まあ来てしまったもんは仕方が無いし、このままでいいか。
風呂から上がり、いつもどおりババアから飲み物を買う。今日は俺はコーヒー牛乳にしてみた。リアとアズは普通の牛乳だ。
「ああー、この一杯が銭湯の楽しみの一つですなぁ」
ヘルフリッツはといえば、ちゃっかり缶ビールを飲んでいる。そういやこいつ結構な酒好きだったな。
「ソー兄ぃ髪やってー」
「パパー」
洗面台でリアとアズが呼んでいる。一応こっちは男湯の更衣室なんだけど……まあ客もいないしババアも何も言ってこないので別にいいか。
上半身裸のまま二人の下へ向かおうとしたが、ババアがこちらを凝視していたのでTシャツを着ることにする。あ、今舌打ちしやがった。
まずはリアの髪を乾かし、いつものツインテールではなく首元で軽く二つにまとめてやる。これから帰って寝るだけだし、これでいいだろう。
アズの背中にかかる程度の長さの髪は、綺麗に梳いて首の下辺りで一まとめにする。意外と癖っ毛だから、しっかり梳いてやらないと直ぐに跳ねるんだよな。
「手馴れたもんですな」
ジャ○プを片手にヘルフリッツが話しかけてくる。
「まあな」
二人とも地がいいから、どんな髪型でもしっかり決まるんだけどな。
二人の髪も終わったので、荷物をまとめて銭湯を後にする。一足先にヘルフリッツは外に出て煙草を吸っていたようだ。

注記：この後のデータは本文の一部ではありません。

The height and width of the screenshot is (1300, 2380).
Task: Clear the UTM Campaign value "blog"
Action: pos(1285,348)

空には満点の星が広がっている。こうしてみるとやっぱ田舎な感じがするな。一応東京都なんだけどな、ここ。
なんかヘルフリッツを見てたら俺も吸いたくなってきたな。
「なあ、一本貰っていいか?」
「別にかまいませんぞ。ソーイチロー殿も煙草を嗜むのですな」
「まあ、昔ちょっとな。今はほとんど吸わないけど」
ヘルフリッツがポケットから取り出した、白地に赤い丸の箱から一本取り出し、ライターも借りて火をつける。
「あ、ソー兄ぃ煙草吸ってやんの」
「たまにはな」
意外にも、リアとアズは煙草に嫌悪感は抱かないタイプのようで、そのまま喫煙所で少し駄弁る。
空には満点の星空。やっぱり田舎なんだよなあ。一応東京都なんだけどな、ここ。
しばし空を眺めながら、久しぶりの煙草を楽しむ。リアとアズはコンビニにアイスを買いに行った。この寒いのによく食べる。

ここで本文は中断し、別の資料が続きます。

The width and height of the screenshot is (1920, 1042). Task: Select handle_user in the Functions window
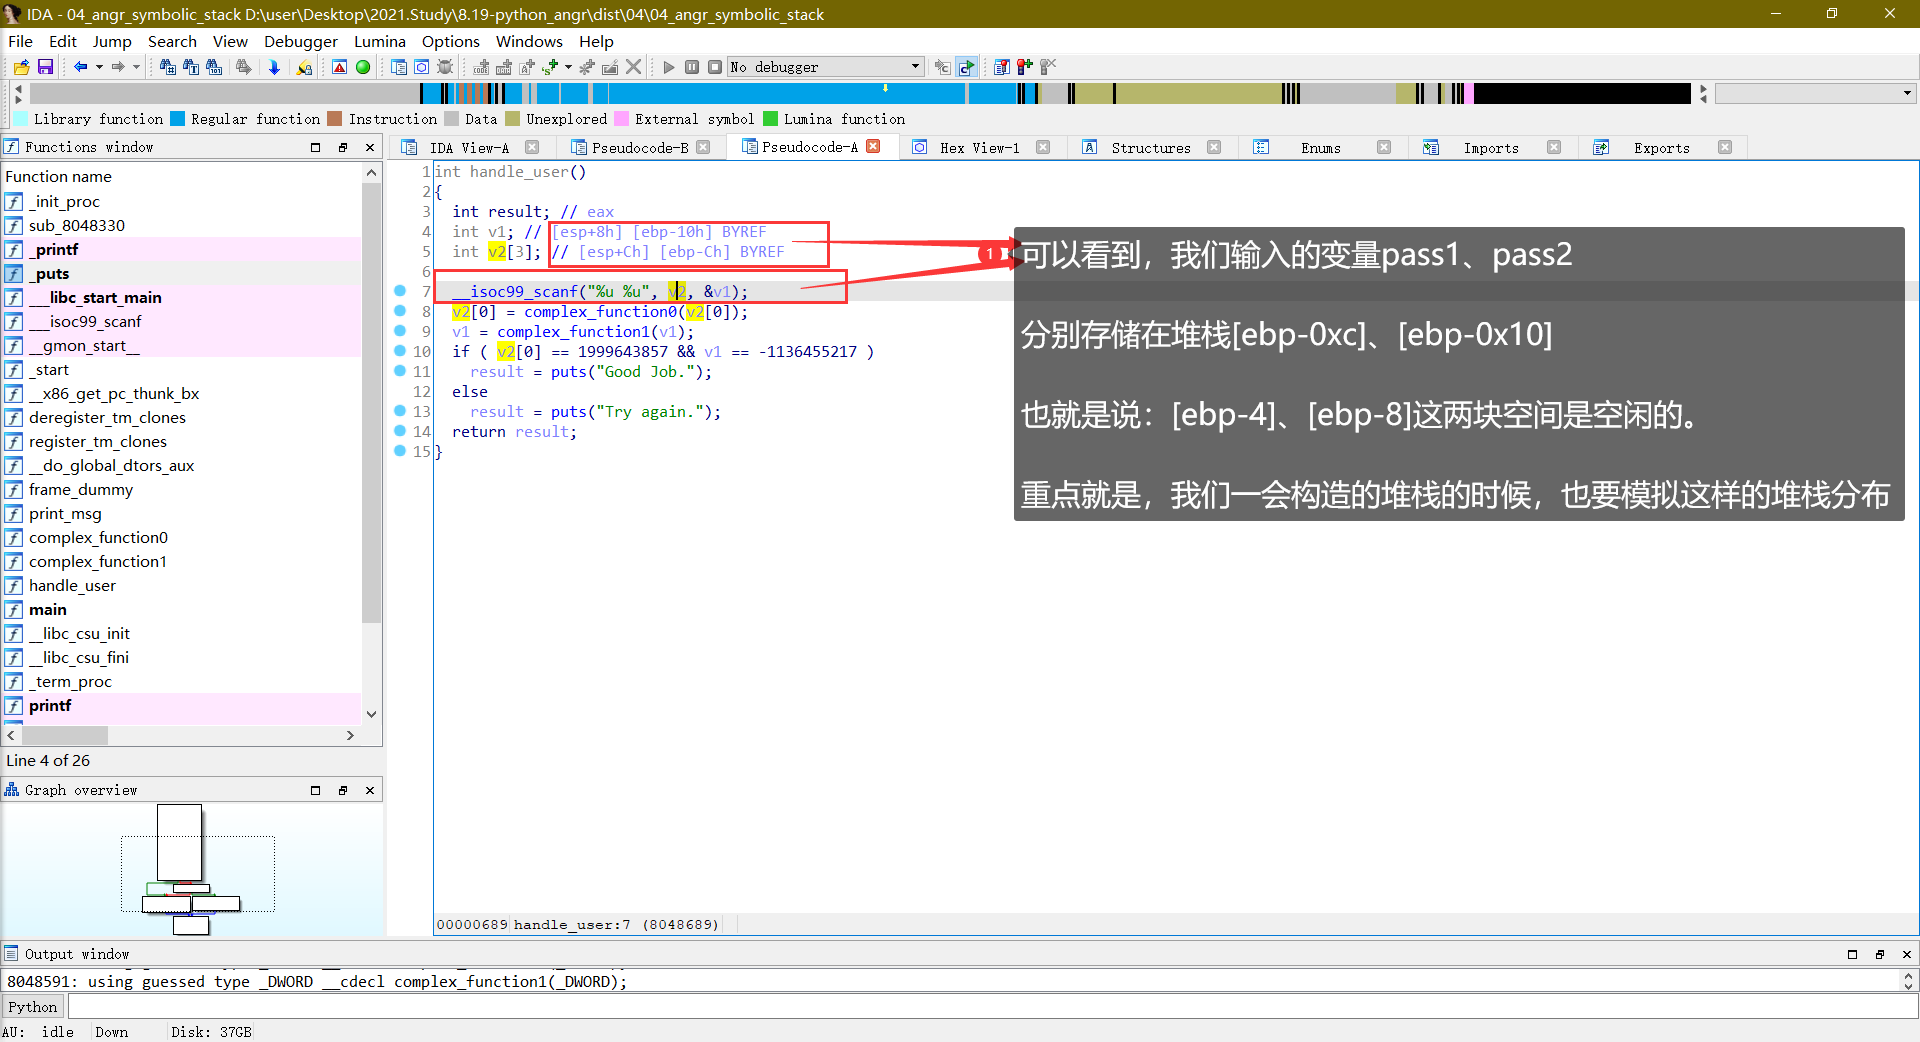pyautogui.click(x=71, y=585)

ヘルフリッツと二人で無言の時間が続く。煙草の煙がぷかりと浮かんでは宙に消える。
「月が綺麗ですな」
「お前それ分かってて言ってるだろ」
昨日投稿しようと思ってたのですが間に合わず、一日遅れのお風呂回です。
お風呂回といいつつおっさんと主人公が駄弁るだけの回。誰得といわれても仕方ないですね。